* Required work:
Report each line below that carries the word "Products".
[[ Records to process open ]]
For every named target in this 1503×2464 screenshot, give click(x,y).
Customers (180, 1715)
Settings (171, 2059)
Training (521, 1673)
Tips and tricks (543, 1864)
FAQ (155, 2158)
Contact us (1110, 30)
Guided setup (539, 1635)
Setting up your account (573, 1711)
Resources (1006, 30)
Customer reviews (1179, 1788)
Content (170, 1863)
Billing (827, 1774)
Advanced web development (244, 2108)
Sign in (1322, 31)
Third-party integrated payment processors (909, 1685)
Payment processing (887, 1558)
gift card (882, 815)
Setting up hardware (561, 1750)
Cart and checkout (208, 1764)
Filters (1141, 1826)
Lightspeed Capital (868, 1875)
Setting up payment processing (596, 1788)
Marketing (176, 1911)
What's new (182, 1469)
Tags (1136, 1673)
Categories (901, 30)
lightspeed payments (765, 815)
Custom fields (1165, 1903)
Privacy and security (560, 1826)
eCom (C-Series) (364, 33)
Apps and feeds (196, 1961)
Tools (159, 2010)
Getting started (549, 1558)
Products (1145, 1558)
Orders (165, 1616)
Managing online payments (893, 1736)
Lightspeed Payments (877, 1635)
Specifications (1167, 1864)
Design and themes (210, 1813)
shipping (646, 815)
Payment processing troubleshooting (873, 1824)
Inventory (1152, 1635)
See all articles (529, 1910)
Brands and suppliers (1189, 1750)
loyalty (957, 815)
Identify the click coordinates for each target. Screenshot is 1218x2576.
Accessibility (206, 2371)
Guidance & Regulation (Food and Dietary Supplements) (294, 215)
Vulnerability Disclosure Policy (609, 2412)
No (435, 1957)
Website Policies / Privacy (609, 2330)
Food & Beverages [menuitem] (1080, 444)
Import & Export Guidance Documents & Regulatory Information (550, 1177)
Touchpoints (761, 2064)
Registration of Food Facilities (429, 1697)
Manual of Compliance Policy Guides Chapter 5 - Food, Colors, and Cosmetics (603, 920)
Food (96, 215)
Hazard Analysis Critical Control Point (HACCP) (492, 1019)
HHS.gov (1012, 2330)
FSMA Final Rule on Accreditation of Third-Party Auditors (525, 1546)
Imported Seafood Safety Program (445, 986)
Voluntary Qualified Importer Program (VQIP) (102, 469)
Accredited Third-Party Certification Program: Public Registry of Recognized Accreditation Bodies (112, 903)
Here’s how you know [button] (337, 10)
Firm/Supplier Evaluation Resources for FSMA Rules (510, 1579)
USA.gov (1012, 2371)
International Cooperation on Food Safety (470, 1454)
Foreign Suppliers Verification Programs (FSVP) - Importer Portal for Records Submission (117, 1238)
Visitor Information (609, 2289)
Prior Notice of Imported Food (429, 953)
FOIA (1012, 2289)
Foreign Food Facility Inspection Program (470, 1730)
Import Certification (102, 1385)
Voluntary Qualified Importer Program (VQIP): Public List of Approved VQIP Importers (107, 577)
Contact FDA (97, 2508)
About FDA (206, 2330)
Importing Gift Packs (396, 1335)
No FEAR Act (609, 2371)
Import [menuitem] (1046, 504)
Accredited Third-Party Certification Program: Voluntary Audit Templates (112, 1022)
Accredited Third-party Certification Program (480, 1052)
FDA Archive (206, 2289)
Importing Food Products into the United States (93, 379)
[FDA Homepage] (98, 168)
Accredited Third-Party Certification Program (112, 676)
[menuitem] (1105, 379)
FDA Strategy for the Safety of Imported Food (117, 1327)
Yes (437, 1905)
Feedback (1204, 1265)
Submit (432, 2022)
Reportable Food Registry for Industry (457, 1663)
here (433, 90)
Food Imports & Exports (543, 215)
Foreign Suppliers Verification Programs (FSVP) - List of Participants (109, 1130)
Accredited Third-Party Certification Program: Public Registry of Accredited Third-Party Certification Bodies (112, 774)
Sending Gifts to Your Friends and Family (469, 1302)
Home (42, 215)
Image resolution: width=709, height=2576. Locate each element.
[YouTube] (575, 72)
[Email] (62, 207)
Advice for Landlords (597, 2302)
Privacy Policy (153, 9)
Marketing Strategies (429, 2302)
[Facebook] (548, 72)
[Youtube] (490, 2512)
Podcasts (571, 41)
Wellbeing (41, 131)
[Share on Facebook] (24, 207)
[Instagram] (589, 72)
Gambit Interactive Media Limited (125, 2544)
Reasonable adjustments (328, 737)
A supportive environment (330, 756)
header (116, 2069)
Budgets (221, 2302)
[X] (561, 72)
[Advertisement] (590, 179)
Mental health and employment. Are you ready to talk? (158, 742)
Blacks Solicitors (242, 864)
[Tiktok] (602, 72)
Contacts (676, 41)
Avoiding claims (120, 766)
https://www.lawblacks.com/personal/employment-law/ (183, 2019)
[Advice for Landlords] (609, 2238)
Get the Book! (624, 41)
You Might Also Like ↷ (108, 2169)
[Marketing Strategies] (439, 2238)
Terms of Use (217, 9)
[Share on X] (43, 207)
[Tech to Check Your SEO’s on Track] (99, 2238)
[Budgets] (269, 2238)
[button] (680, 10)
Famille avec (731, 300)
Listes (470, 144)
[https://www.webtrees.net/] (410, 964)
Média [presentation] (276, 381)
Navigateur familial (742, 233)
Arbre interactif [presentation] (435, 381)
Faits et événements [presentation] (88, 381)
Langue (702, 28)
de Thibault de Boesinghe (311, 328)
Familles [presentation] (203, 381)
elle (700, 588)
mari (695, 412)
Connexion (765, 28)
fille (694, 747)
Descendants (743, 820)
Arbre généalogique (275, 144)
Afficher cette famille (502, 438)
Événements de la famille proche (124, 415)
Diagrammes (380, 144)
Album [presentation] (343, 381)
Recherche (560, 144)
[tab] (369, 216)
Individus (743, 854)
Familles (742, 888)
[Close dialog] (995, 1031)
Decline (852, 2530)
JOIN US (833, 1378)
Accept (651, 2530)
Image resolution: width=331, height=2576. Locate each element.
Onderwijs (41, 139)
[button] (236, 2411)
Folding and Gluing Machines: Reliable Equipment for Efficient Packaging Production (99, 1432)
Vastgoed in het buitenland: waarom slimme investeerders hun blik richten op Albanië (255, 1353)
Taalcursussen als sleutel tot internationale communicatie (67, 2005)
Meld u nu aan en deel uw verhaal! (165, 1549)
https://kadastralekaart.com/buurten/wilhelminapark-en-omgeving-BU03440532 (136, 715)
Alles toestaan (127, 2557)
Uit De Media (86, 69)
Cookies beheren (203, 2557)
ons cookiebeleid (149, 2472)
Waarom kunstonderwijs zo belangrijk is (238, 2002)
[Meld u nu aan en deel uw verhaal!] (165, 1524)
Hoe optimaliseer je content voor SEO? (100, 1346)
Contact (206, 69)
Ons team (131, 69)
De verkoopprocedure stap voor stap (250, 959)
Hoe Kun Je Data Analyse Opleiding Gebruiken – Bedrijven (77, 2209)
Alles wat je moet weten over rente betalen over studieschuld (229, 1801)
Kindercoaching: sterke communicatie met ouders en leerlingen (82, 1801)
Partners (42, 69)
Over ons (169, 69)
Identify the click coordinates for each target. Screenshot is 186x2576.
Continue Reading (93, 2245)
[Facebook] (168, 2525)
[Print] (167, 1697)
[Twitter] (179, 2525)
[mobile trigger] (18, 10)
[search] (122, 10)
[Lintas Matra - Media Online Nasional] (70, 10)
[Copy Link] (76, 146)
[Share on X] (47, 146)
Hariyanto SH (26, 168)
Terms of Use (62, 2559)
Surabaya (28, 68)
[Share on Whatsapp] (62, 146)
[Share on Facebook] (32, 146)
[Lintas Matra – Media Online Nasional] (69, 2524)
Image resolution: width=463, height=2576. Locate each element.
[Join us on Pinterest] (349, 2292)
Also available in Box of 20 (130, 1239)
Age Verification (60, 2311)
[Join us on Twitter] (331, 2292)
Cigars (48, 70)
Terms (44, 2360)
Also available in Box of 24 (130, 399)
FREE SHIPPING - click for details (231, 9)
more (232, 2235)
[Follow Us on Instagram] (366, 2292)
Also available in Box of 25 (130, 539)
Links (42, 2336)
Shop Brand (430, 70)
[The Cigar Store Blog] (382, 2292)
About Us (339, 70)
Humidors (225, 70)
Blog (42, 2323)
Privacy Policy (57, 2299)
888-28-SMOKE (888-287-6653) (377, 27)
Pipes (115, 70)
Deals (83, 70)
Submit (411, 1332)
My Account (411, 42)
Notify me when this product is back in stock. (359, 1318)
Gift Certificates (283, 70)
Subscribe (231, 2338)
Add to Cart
[[ Records to process closed ]]
* Solution below:
Products (1145, 1558)
Importing Food Products into the United States (93, 379)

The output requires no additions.